Demand exceeds supply. The production cost is even twice as high
The artificial intelligence craze is increasingly disrupting subsequent links in the global supply chain. The problem concerns not only DRAM memory or advanced packaging techniques, but primarily the production of semiconductors themselves. The demand generated by data centers and AI accelerator manufacturers has grown so large that even TSMC is having serious difficulty keeping up with orders.
The rush is driven by profits running into the billions of dollars
The latest analysis prepared by JPMorgan shows that customers are now willing to pay up to 100% more to have their systems produced in an accelerated mode. Delivering the finished chip to the market becomes a priority, and manufacturing costs become a secondary consideration. In practice, this means launching the so-called hot runs, i.e. emergency production runs carried out outside the standard queue.
Although the report does not indicate specific companies, it is easy to guess that the largest players of the AI market, including NVIDIA and AMD, are among the customers fighting for priority.
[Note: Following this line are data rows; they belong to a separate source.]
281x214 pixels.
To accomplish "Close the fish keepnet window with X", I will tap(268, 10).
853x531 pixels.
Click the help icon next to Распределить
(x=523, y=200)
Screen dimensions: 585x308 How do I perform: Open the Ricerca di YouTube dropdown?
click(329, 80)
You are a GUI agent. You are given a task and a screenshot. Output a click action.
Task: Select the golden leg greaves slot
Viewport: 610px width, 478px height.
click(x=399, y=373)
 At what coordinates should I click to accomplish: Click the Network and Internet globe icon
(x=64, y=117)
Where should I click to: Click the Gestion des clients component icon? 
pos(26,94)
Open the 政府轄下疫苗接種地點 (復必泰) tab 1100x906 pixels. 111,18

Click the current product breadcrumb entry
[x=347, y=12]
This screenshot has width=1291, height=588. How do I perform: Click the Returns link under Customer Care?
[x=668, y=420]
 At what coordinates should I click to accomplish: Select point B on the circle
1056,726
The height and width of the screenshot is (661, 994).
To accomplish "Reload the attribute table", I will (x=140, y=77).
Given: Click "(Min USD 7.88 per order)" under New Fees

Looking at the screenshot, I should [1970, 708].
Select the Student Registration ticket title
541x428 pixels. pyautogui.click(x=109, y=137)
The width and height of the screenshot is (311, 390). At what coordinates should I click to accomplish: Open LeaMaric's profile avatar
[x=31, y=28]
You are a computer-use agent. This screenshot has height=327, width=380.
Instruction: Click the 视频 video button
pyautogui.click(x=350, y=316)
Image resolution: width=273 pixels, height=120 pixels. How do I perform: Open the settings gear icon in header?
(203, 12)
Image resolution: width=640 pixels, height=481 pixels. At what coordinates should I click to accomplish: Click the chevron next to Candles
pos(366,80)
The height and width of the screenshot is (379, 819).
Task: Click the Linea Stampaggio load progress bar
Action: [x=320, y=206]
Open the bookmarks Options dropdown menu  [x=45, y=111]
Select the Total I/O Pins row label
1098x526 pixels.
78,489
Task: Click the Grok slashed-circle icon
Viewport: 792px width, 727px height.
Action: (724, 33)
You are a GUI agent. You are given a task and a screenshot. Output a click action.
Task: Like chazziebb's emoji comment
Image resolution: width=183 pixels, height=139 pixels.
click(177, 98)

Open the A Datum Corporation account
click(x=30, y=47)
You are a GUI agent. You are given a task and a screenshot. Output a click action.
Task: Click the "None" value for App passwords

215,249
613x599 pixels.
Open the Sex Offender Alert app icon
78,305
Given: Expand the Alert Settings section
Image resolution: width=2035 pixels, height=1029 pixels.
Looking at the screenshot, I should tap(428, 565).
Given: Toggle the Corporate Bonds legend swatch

For them, a fast delivery rate is crucial, especially in the context of short new product launch cycles and enormous pressure from the server market.
This is particularly visible in the case of the Greens, who in recent years have accustomed the industry to introducing subsequent generations of accelerators at intervals counted in months. To maintain this rhythm, the company must rely on the most flexible approach of its production partners. This situation shows how much the AI boom is changing the rules of the semiconductor game and how far customers are willing to go today just to obtain production capacity on time.